In our opinion and to the best of our information and according to the explanations given to us, the remuneration paid by the Company to its directors during the year under review is in accordance with the provisions of section 197 of the Act.

(h) With respect to the other matters to be included in the Auditors Report in accordance with Rule 11 of the Companies (Audit and Auditors) Rules, 2014, in our opinion and to the best of our information and according to the explanations given to us:

i. the Company has disclosed the impact of pending litigations on its financial position in its financial statements - Refer Note

35 to the financial statements;

ii. the Company did not have any long-term contracts including derivative contracts for which there were any material foreseeable losses;

iii. there were no amount which were required to be transferred, to the Investor Education and Protection Fund by the

Company.

As required by the Companies (Auditors Report) Order, 2016 ("the Order") issued by the Central Government in terms of Section 143(11) of the Act, we give in "Annexure B" a statement on the matters specified in paragraphs 3 and 4 of the Order.

For M M Parikh & Co
CharteredAccountants
Firm Reg. No.: 107557W
K.M. PARIKH
Partner
Membership No: 31110
Place: Hinganghat
Date:30/05/2019

Annexure - A to the Auditors Report

The Annexure referred to in Independent Auditors Report to the members of the Company on the financial statements for the year ended 31 March, 2019, we report that: (i) (a) According to the information and explanations given to us, the Company has maintained proper records showing full particulars, including quantitative details and situation of fixed assets.
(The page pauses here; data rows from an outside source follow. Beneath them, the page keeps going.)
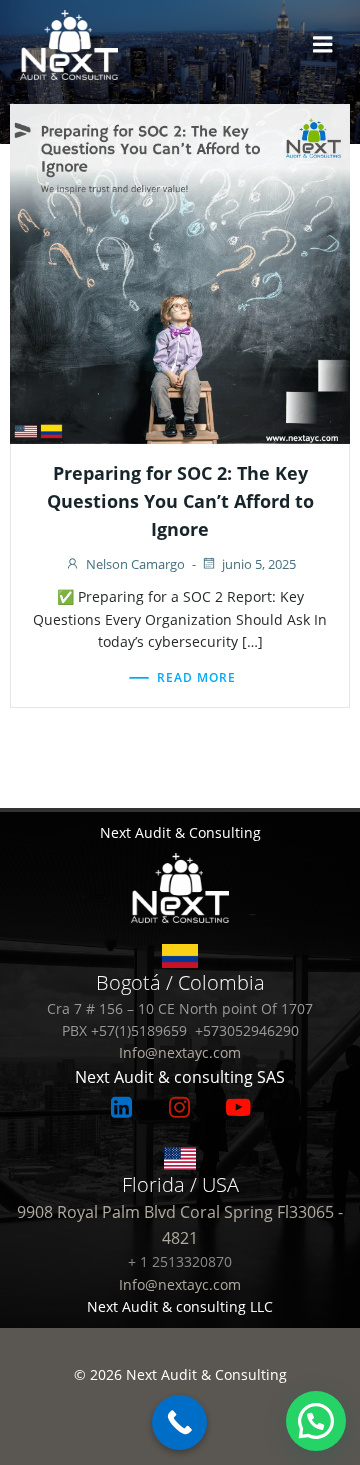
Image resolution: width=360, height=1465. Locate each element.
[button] (316, 1421)
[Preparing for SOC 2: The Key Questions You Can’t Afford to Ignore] (180, 272)
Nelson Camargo (135, 564)
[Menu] (323, 45)
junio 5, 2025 (259, 564)
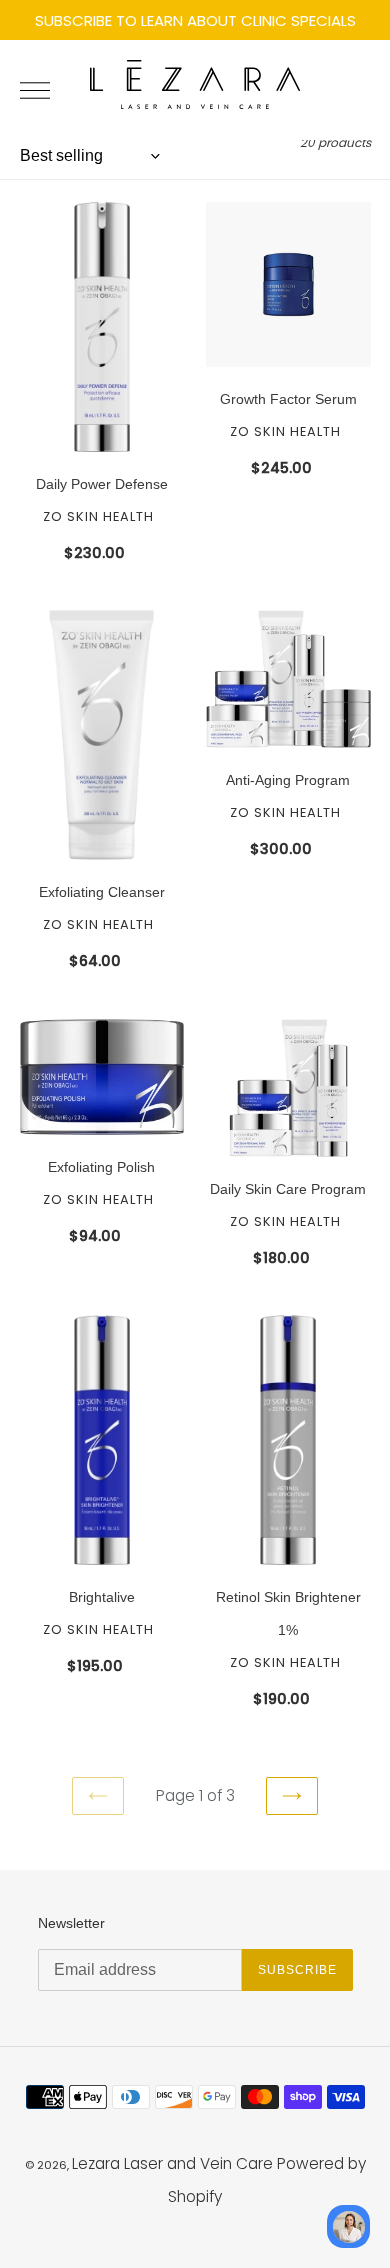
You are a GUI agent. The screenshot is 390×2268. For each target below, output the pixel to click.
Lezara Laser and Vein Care (172, 2163)
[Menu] (43, 90)
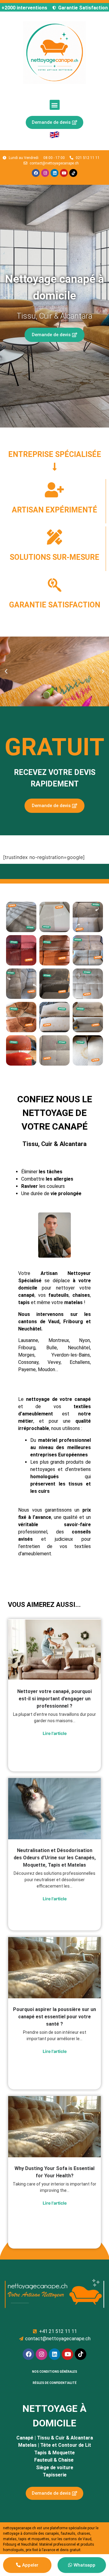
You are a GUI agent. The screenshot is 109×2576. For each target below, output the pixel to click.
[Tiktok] (73, 173)
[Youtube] (64, 173)
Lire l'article (55, 1733)
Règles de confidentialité (55, 2383)
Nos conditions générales (54, 2371)
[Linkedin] (54, 173)
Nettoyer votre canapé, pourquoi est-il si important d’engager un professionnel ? (54, 1699)
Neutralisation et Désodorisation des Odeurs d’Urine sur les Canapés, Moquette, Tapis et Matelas (55, 1857)
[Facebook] (36, 173)
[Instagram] (45, 173)
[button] (55, 105)
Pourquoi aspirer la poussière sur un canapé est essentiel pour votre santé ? (54, 2016)
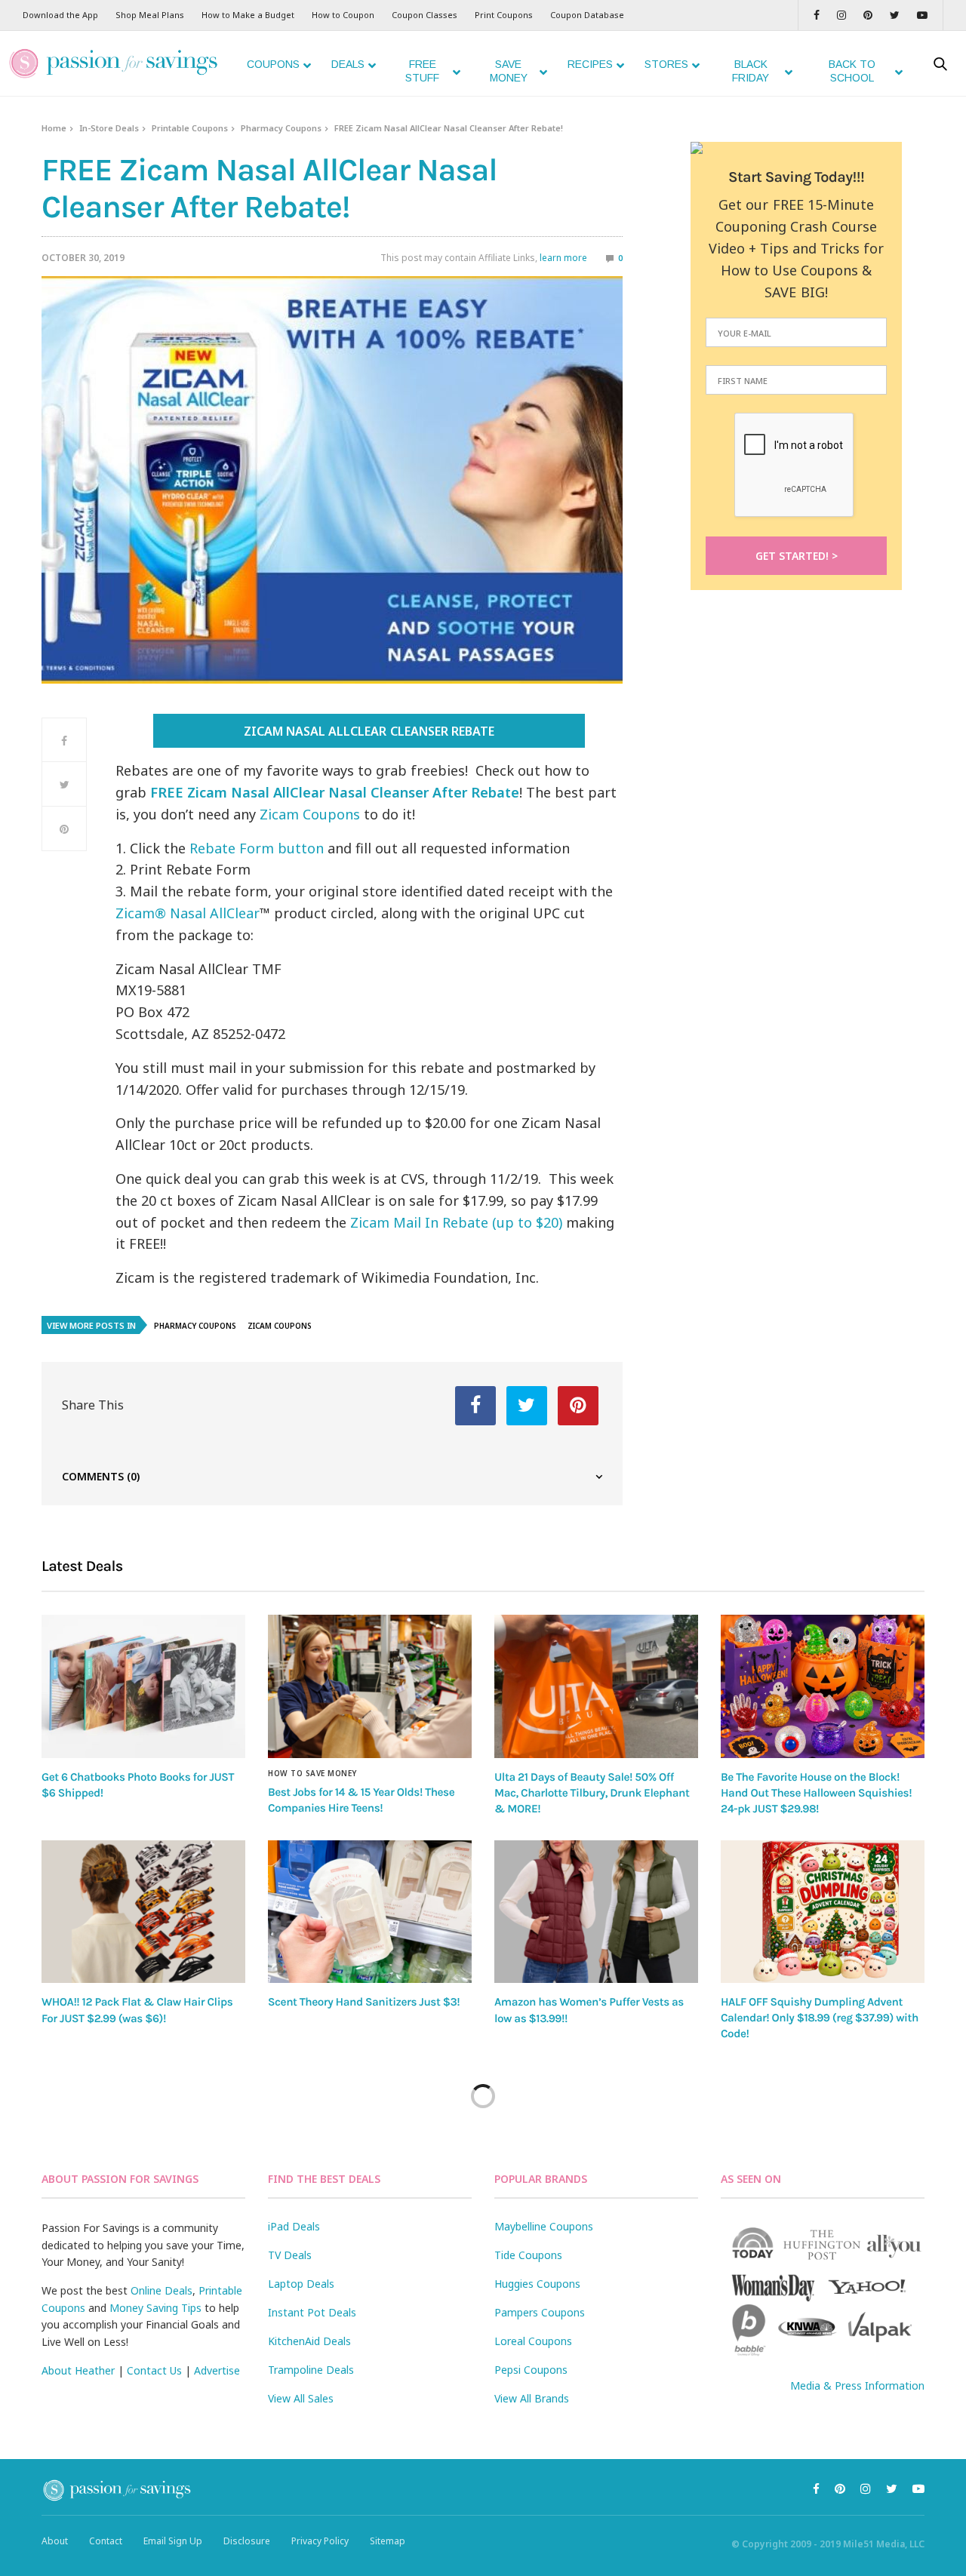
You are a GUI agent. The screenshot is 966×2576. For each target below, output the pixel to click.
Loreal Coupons (533, 2341)
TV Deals (290, 2255)
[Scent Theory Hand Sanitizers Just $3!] (370, 1911)
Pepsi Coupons (531, 2369)
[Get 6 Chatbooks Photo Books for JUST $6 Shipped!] (143, 1686)
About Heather (78, 2370)
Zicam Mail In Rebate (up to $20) (456, 1222)
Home (54, 128)
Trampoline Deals (311, 2369)
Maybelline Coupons (543, 2226)
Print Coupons (504, 14)
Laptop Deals (301, 2283)
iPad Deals (294, 2226)
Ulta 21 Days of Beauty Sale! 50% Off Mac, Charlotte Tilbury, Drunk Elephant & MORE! (591, 1793)
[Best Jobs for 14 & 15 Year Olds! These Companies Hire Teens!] (370, 1686)
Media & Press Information (857, 2385)
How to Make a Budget (248, 14)
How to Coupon (343, 14)
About (55, 2541)
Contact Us (154, 2370)
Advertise (217, 2370)
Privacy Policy (320, 2541)
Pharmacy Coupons (281, 128)
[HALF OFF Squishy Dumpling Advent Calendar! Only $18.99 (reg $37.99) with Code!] (822, 1911)
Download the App (60, 14)
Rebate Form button (256, 848)
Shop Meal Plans (149, 14)
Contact (105, 2541)
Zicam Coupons (310, 814)
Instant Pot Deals (312, 2312)
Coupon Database (587, 14)
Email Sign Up (172, 2541)
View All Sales (301, 2398)
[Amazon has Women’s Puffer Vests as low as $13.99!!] (596, 1912)
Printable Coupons (190, 128)
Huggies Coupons (537, 2283)
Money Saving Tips (155, 2308)
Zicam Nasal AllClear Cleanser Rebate (369, 731)
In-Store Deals (109, 128)
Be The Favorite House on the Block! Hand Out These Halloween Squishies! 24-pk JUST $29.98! (816, 1793)
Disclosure (246, 2541)
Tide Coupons (528, 2255)
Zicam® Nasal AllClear (187, 913)
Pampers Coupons (539, 2312)
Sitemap (387, 2541)
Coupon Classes (424, 14)
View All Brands (531, 2398)
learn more (563, 257)
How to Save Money (312, 1773)
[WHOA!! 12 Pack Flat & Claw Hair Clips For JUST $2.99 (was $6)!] (143, 1912)
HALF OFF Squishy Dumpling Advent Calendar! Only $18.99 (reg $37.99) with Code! (819, 2018)
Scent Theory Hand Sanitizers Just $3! (364, 2002)
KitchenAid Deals (309, 2341)
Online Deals (161, 2290)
(b) According to the information and explanations given to us, the Company has a regular programme of physical verification of its fixed assets by which all fixed assets are verified in a phased manner over a period of three years. In our opinion, the periodicity of physical verification is reasonable having regard to the size of the Company and the nature of its assets. Pursuant to the programme, certain fixed assets were physically verified during the year and no material discrepancies were observed on such verification.

(c) According to the information and explanations given to us and on the basis of our examination of the records of the Company, the title deeds of immovable properties are held in the name of the Company.

(ii) The Management has conducted physical verification of the inventories of stores and spares once at the year end, which in our opinion is reasonable. No material discrepancies were noted on such physical verification.

(iii) According to the information and explanations given to us, the Company has not granted any loans, secured or unsecured to Companies, Firms, Limited Liability Partnerships or other parties covered in the register maintained under section 189 of the Companies Act. Accordingly, paragraph 3(iii) (a), (b) and (c) of the Order are not applicable to the Company.

(iv) According to the information and explanations given to us, the Company has not given any loans, or made any investments, or provided any guarantee, or security as specified under Section 185 and 186 of the Companies Act, 2013. Accordingly, paragraph 3(iv) of the Order is not applicable.

(v) According to information and explanations given to us, the Company has not accepted any deposits from the public in accordance with the provisions of section 73 to 76 or any relevant provisions of the Act and rules framed thereunder.

(vi) According to the information and explanations given to us, we have broadly reviewed the books of account maintained by the company pursuant to the Rules made by the Central Government for the maintenance of cost records under section 148 of the Act, related to the manufacture of yarn & fabrics, and are of the opinion that prima-facie, the specified accounts and records have been made and maintained. We have not, however, made a detailed examination of the same.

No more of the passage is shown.